I’m making a lasagne today and the recipe asked for 200g of Parmesan.I am making in a thermomix which is a gadget that weighs the ingredients as you put them in. I bought a 200g block from Tesco and when i put it all in the total weight was 162g.The recipe then asked for 800g of mince. I bought two 500g packs from Tesco again..The first packets weight came to 378g and then when I added the 2nd the total weight of two 500g packets came to 747g.
Is this legal?

EDIT…Didn’t even think my scales could be off. I shall test my thermomix scales after I’ve cooked my lasagna.
UPDATE EDIT…Well it was the bloody Thermomix scales.We have it sitting on a small table as we have very little worktop space in our kitchen.The surface of the table isn’t completely straight and even walking around it was affecting the scales…I’m sorry TESCO…please don’t sue me.

12 comments
  1. It’s not legal if it is consistently under… but are you sure the thermomix is correct, three out of three all under by a similar percentage seems a little suspicious.

    Are you able to find something at a reference weight you can test it with?

  2. Manufacturers are allowed a bit of leeway on either side of the stated amount; that’s what the e (estimated) symbol by the weight means.

    It shouldn’t be that much, though; with it being so high across several products, are you sure your device is calibrated correctly?

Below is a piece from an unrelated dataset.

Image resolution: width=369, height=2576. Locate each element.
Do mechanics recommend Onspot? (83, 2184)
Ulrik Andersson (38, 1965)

  3. They’re given some leeway bit shouldn’t be that off. You can find the actual allowances on gov.uk but it’s around 10% ish

  4. Food manufacturers have better weighing equipment, with evidence of calibration traceable to the international standard. You don’t.

  5. I lost all trust in Tesco’s years ago, but this really does sound like a rip off. Have you looked closely at the packaging to see if it states the actual weight of the mince?

    Don’t know what a thermomix is? But it might be worth checking with some other scales as it could be a fault there, before you contact trading standards about Tesco’s stuff

  6. So your cheese was 19% lighter than it should of been, and the Mince total was 25% lighter. That is one hell of an amount Tesco would be off by, so as other have said your scales are probably wrong, and the error gets larger when the mass increases too.

  7. There has to be some leeway otherwise every would get even more expensive if everything was accurate to the nth degree.

  8. Thermo’s are notorious for the scales to be upset by even the slightest bump of the table they’re on. Even the TM6.
    Love the functions on them but if I were you, just grab a £10 Salter set of scales for consistency.